(PASSAGE SHOWN):
As a work history, this book is also extremely impressive. Shirer makes extensive and critical use of a plethora of primary sources, including captured German documents and testimony from the Nuremburg trials, and this gives his account considerable credibility. His writing style is engrossing, making the length of the book seem less gargantuan than it is. I doubt that I would be able to identify a more comprehensive or readable single-volume history of Nazi Germany.

It should be understood, however, that Shirer does not really intend for this book to be merely a history of Nazi Germany. It is a morality tale. Shirer is aghast at the destruction and barbarity that Nazi Germany wrought in the world, and this book reads like an indictment of everybody everwhere who had a hand in allowing the barbarity to occur. Nobody can escape responsibility, not common Germans who brought Hitler to power, not the German generals who were unwilling or unable to control Hitler, not the German businessmen who profited through Hitler's various barbarities, not the Anglo-French architects of appeasement, and most of all not the Nazis themselves.

Of course, Shirer's sense of moral outrage sometimes causes some unfortunate lapses. It is rare that Shirer does not call Goering fat when Goering pops up in the narrative. Similarly, he invariably uses "fatuous" to describe Ribbentrop and reminds us on numerous occasions that Rosenberg was a "dolt." I have no idea what Goering's girth has to do with anything, and Shirer never really gives us a real idea of why he thinks that Ribbentrop was fatuous or Rosenberg was any stupider than any other member of the Nazi elite. Gratuitous pejoratives are distracting and unfair.

(REQUIRED ACTIONS):
#1 According to the book review, what gives Shirer's account considerable credibility?
#2 Set down the book review's wording from "Of course, Shirer's" up to and including "distracting and unfair.".

(DATA EXTRACT):

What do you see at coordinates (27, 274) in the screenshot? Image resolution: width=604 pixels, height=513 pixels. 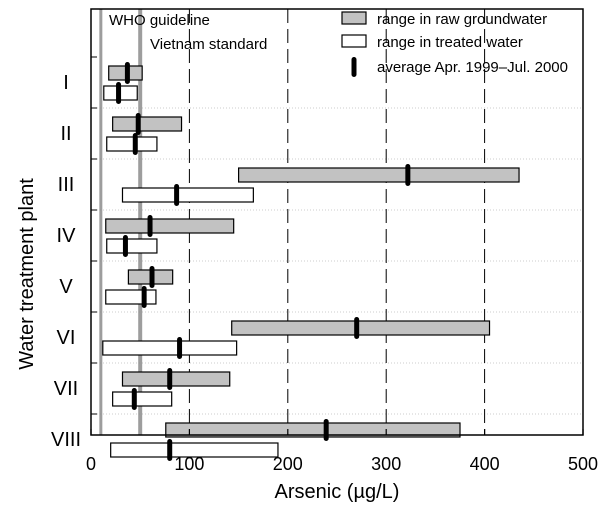 I see `y-axis-label: Water treatment plant` at bounding box center [27, 274].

(SOLUTIONS BELOW):
#1 Shirer makes extensive and critical use of a large number of primary sources, including captured German documents and trial testimony, and this lends his account considerable credibility.

#2
Of course, Shirer's sense of moral outrage sometimes causes some unfortunate lapses. It is rare that Shirer does not call Goering fat when Goering pops up in the narrative. Similarly, he invariably uses "fatuous" to describe Ribbentrop and reminds us on numerous occasions that Rosenberg was a "dolt." I have no idea what Goering's girth has to do with anything, and Shirer never really gives us a real idea of why he thinks that Ribbentrop was fatuous or Rosenberg was any stupider than any other member of the Nazi elite. Gratuitous pejoratives are distracting and unfair.